In the first of a series examining common contractual issues Conor Folan of McDowell Purcell’s Commercial team looks at why it is important for businesses (and individuals) to limit their potential liability in commercial contracts and provides practical tips for the best ways to do so.Why limit liability?Every commercial transaction carries a risk of liability. Performance of the contract can give rise to a range of legal liabilities, including for example breach of contr...

In the first of a series examining common contractual issues Conor Folan of McDowell Purcell’s Commercial team looks at why it is important for businesses (and individuals) to limit their potential liability in commercial contracts and provides practical tips for the best ways to do so.

Why limit liability?

Every commercial transaction carries a risk of liability. Performance of the contract can give rise to a range of legal liabilities, including for example breach of contract, negligence, misrepresentation, infringement of intellectual property rights, breach of statutory duty, regulatory offences and defamation. In the absence of an effective limitation of liability clause, there is no financial limit on the damages a counter party can recover from your client. At the very least this could lead to financial pain and in a worst case scenario it could put your client out of business entirely. For these reasons, it is very important to ensure that commercial contracts include some form of limitation, and that these limitations are both effective and enforceable.

Issues to consider

These steps should be followed when considering how to protect a party from unlimited liability - generally the supplier of goods or services:

  • Identify the risks.
  • Consider other ways to minimise the risks.
  • Consider what insurance is available.
  • Decide which liabilities to exclude, cap or accept.
  • Draft an enforceable limitation clause.

Identifying the risks

In order to limit liability effectively a commercial lawyer needs to be aware of all of the possible risks in a transaction.
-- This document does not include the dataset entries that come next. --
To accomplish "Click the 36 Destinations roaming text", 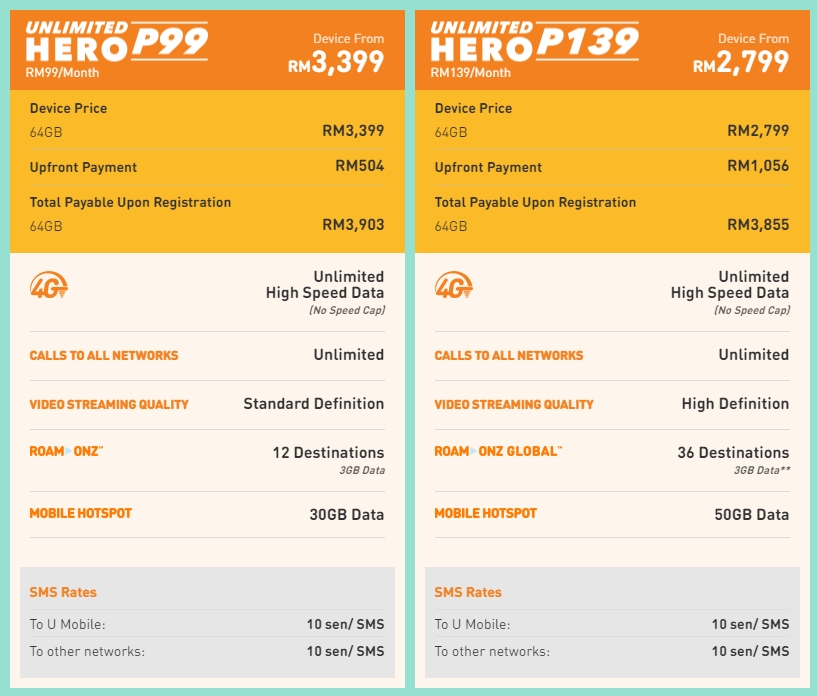I will [x=733, y=453].
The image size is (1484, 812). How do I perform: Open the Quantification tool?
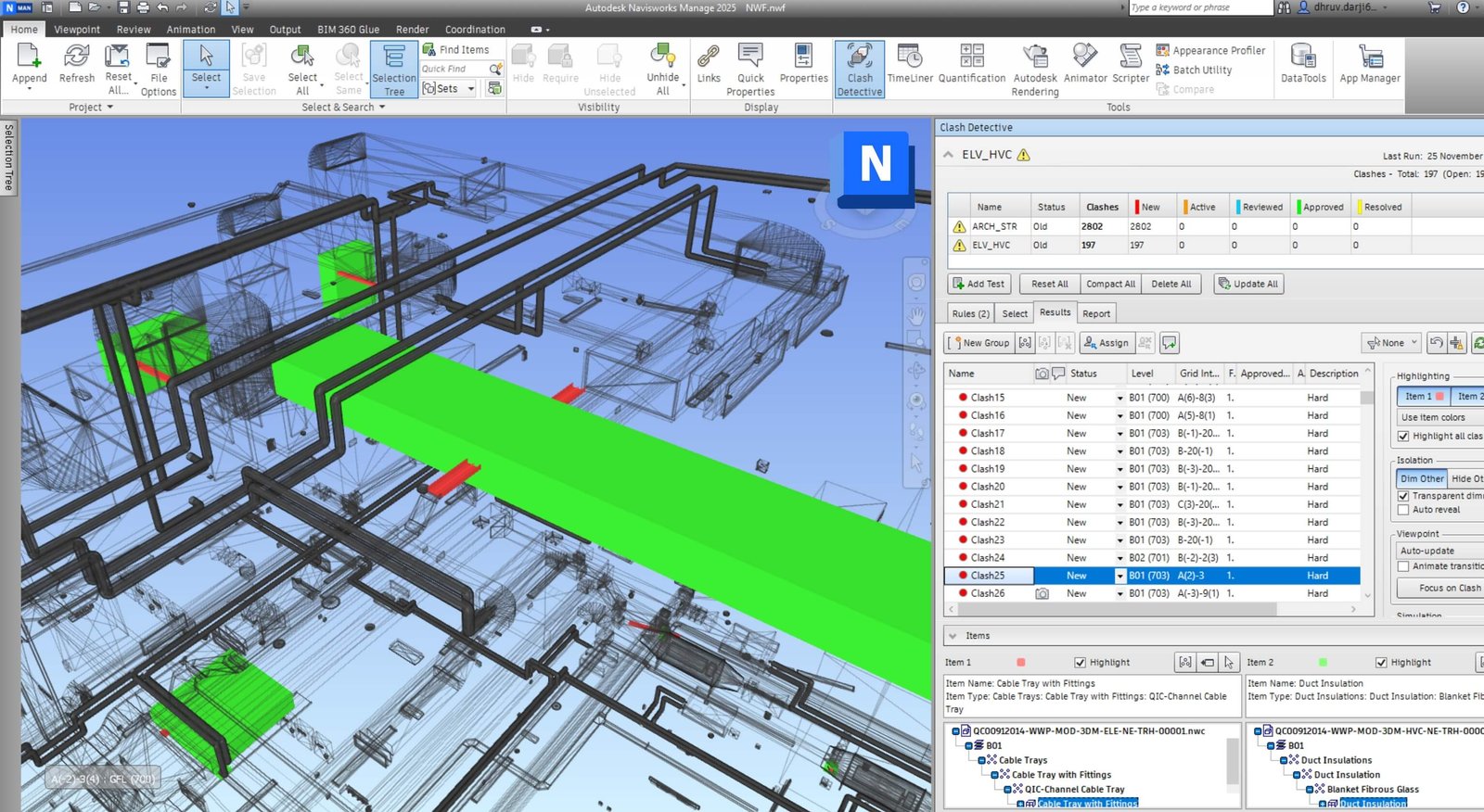coord(971,65)
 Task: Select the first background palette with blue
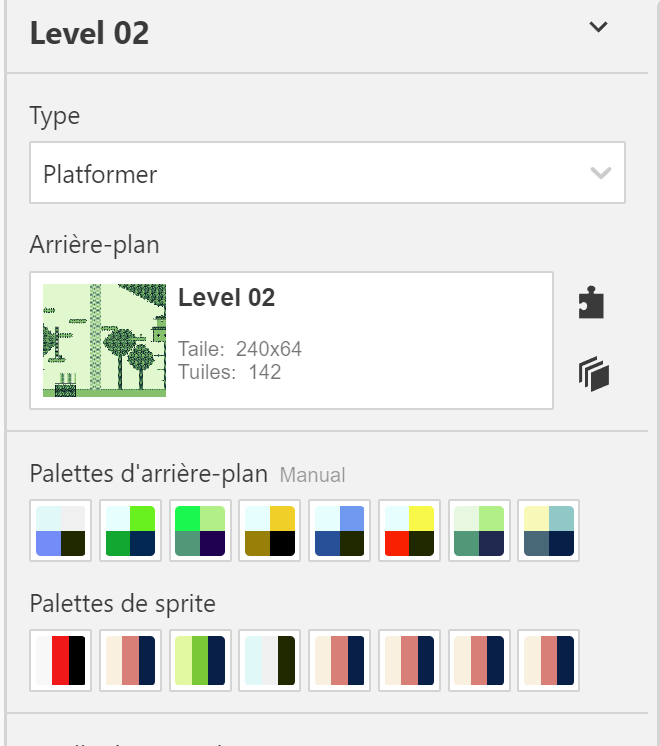click(61, 531)
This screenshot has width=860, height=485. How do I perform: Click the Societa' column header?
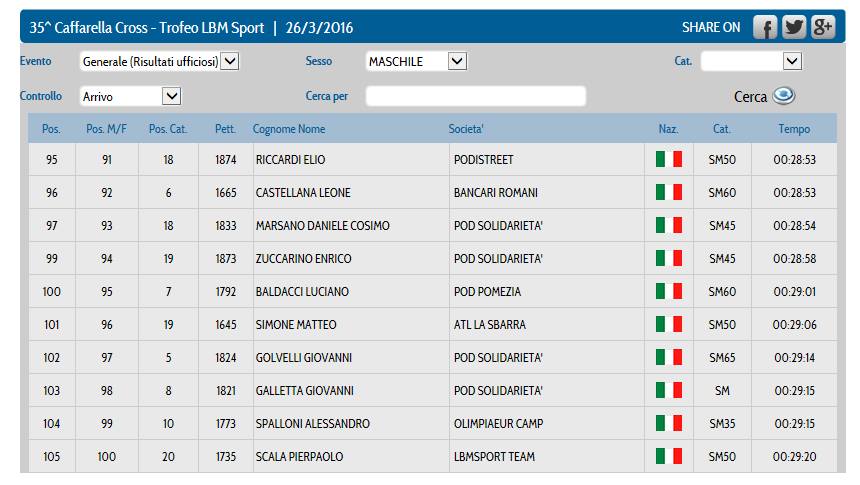(466, 129)
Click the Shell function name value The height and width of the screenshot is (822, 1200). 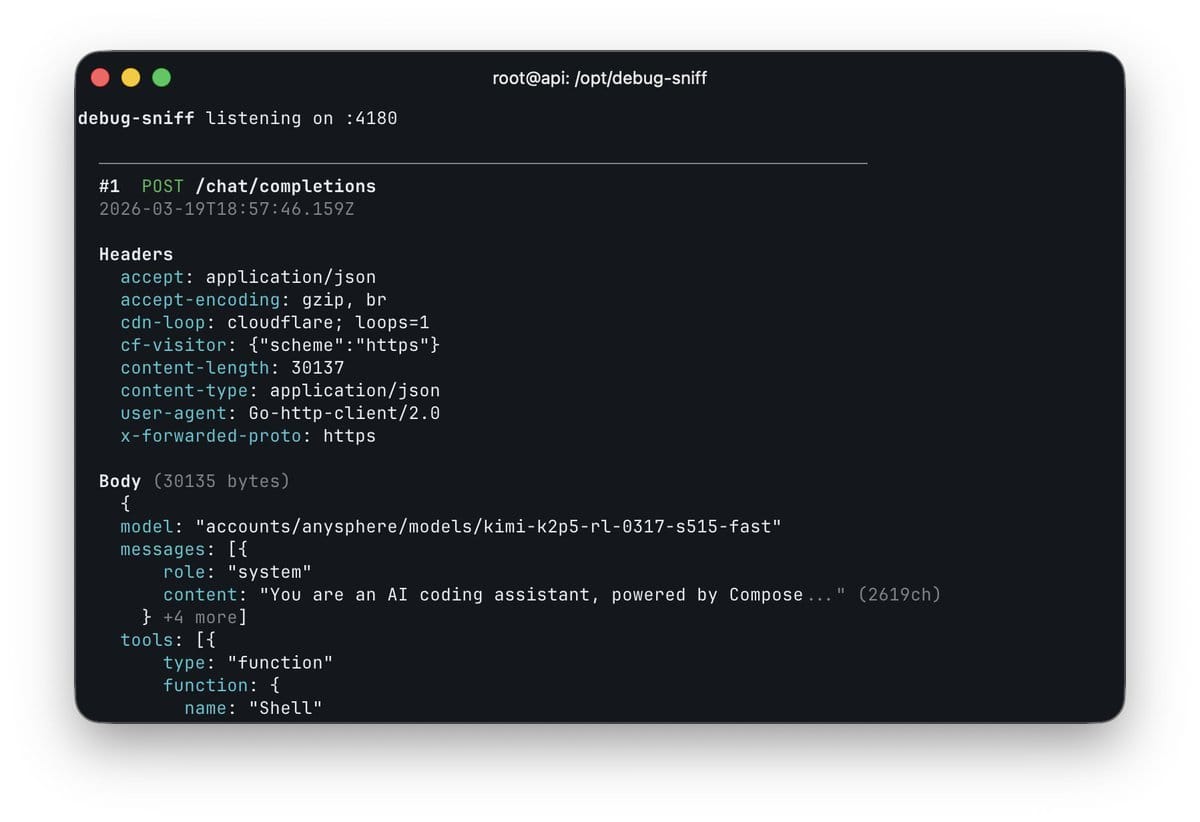coord(286,707)
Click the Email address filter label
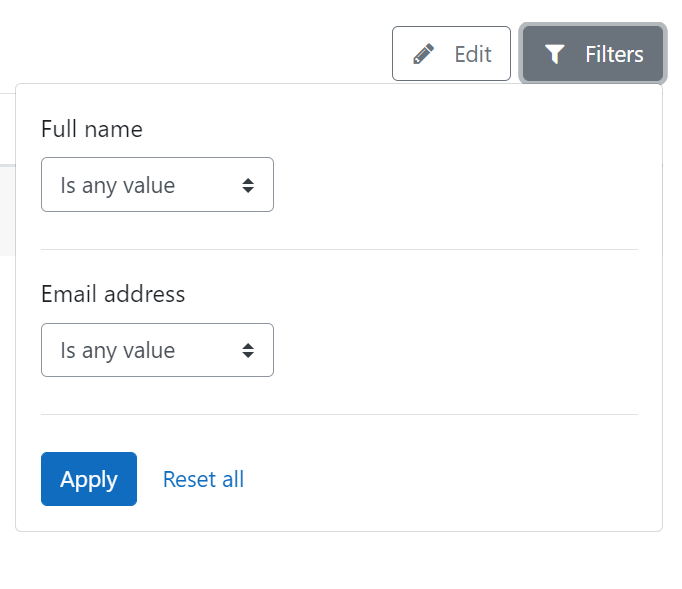 (x=113, y=294)
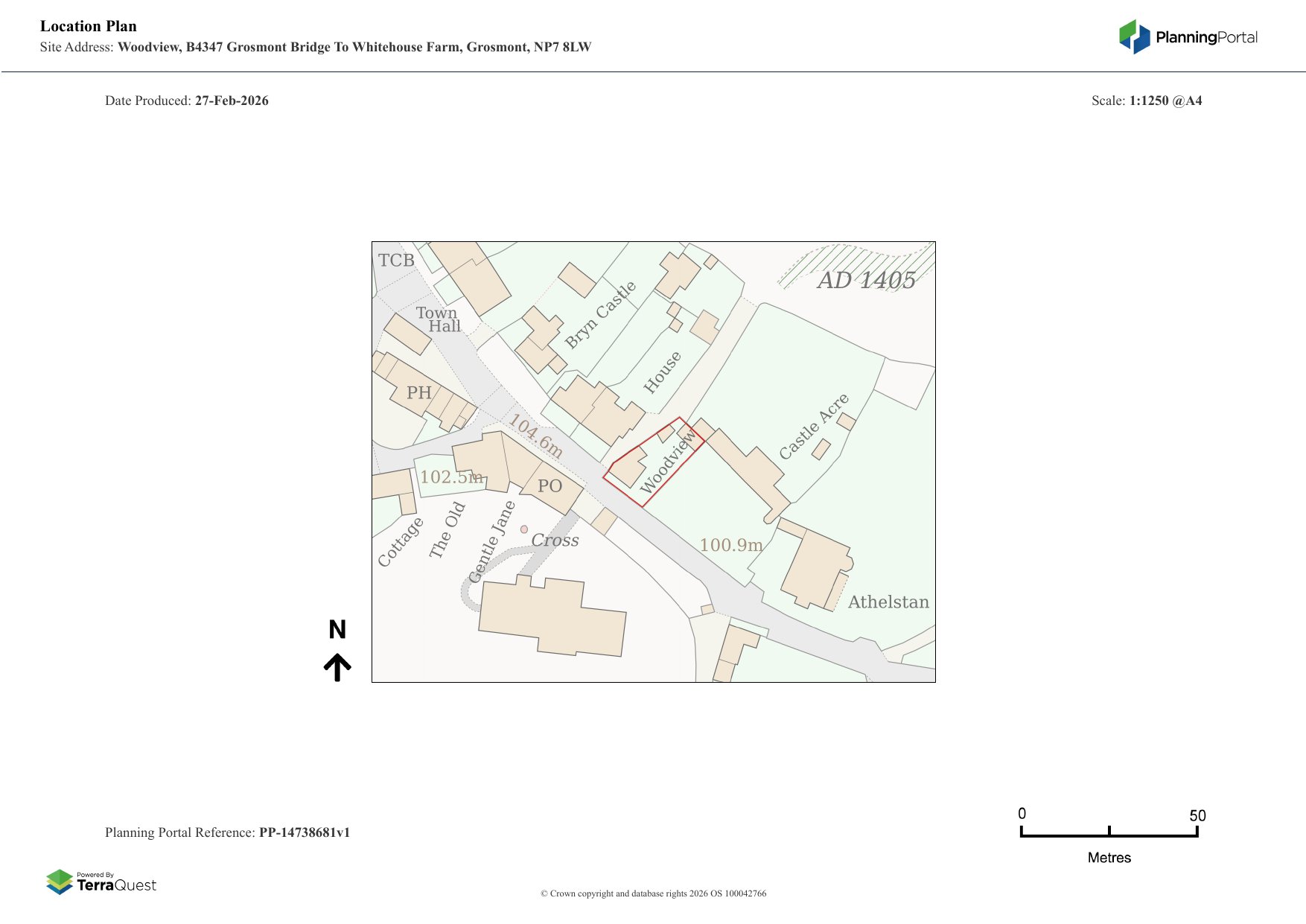1306x924 pixels.
Task: Click the PH building label
Action: [x=418, y=392]
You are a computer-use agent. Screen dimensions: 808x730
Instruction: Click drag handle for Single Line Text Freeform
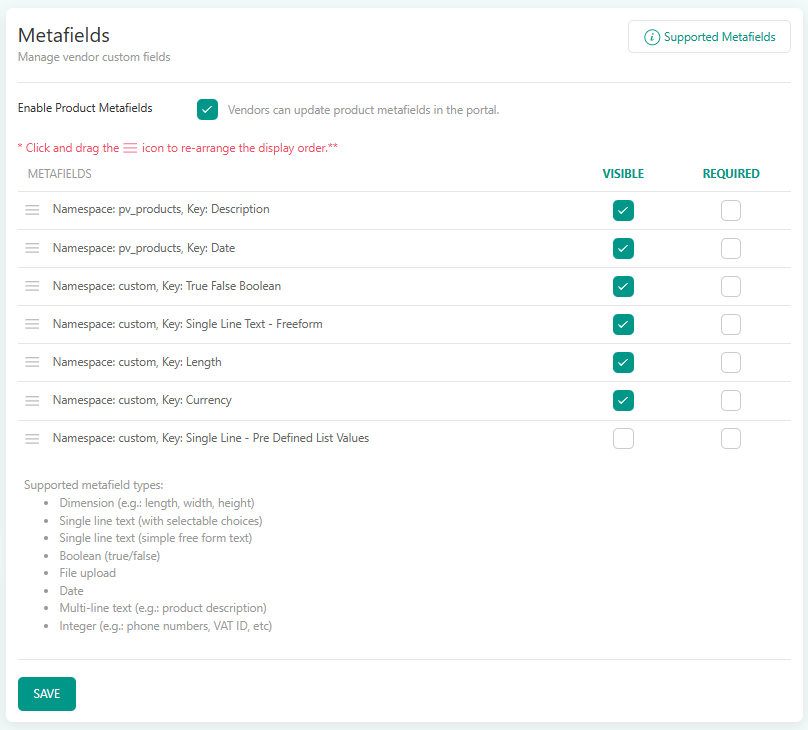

It is essential to discuss these in detail with the client in respect of each  particular contract. Questions to ask the client include:

  • What could realistically go wrong?
  • How much might it cost?
  • How likely is it to happen?
  • How will the client deal with the risk if it arises?
  • Is the risk acceptable for this deal?

Common risks to consider include:

  • Insolvency. How financially robust is the counterparty?
  • Breach of contract. How likely is a failure of performance by the counterparty?
  • Non-contractual liability. eg Are there concurrent duties in tort and contract, as in most professional services contracts?
  • Misrepresentation. How reliable is the information exchanged in the negotiation? Can claims made by representatives be substantiated or verified?
  • Claims by non-parties. Will this transaction expose a party to claims by third parties such as end users, visitors, contractors, sub-contractors, the public? Is there a risk of liability for defective products, negligence, nuisance, occupiers' liability or infringement of intellectual property rights?
  • Contribution claims. In a multi-party transaction, each party should consider its position in relation to the others. eg A contractor may limit its own liability to the customer, but that will not help if the other contracted parties (jointly responsible for the project) have unlimited liability to the customer and can claim a contribution from you if it all goes wrong.
  • Vicarious liability. What actions or omissions of other people (staff, agents, sub-contractors) might a party be liable for?
  • Economic risk. What changes in prices, exchange rates, wages or other factors might affect the profitability of the contract?
  • Regulatory risk. Is there a risk that a default might put either party in breach of regulations, leading to regulatory action and penalties?
  • Tax. Is there a risk that the arrangement may create unforeseen tax consequences?

Exclude, cap or accept?

Ideally limitation clauses should set out:

  • The risks a party wholly excludes. eg A supplier will often seek to exclude loss of profits, loss of sales or business, loss of contracts, loss of anticipated savings, loss of data and loss of goodwill.
  • The limits the parties place on other risks. eg A party might propose an overall cap on liability, or different caps for different types of loss. In addition, either party might want to list expressly liabilities which the supplier accepts subject to the caps.
  • The risks each party accepts without limit. Examples are liabilities a party cannot limit, such as fraud or death and injury caused by negligence, or failing to give good title to goods. A party may also accept unlimited liability for other losses within its exclusive control, or by giving an indemnity against those losses.

Capping liability

For risks that are not wholly excluded it is sensible to introduce a financial cap on liability, or different caps for different types of loss. The supplier will want to ensure that the cap is appropriate for the value it will get from the transaction.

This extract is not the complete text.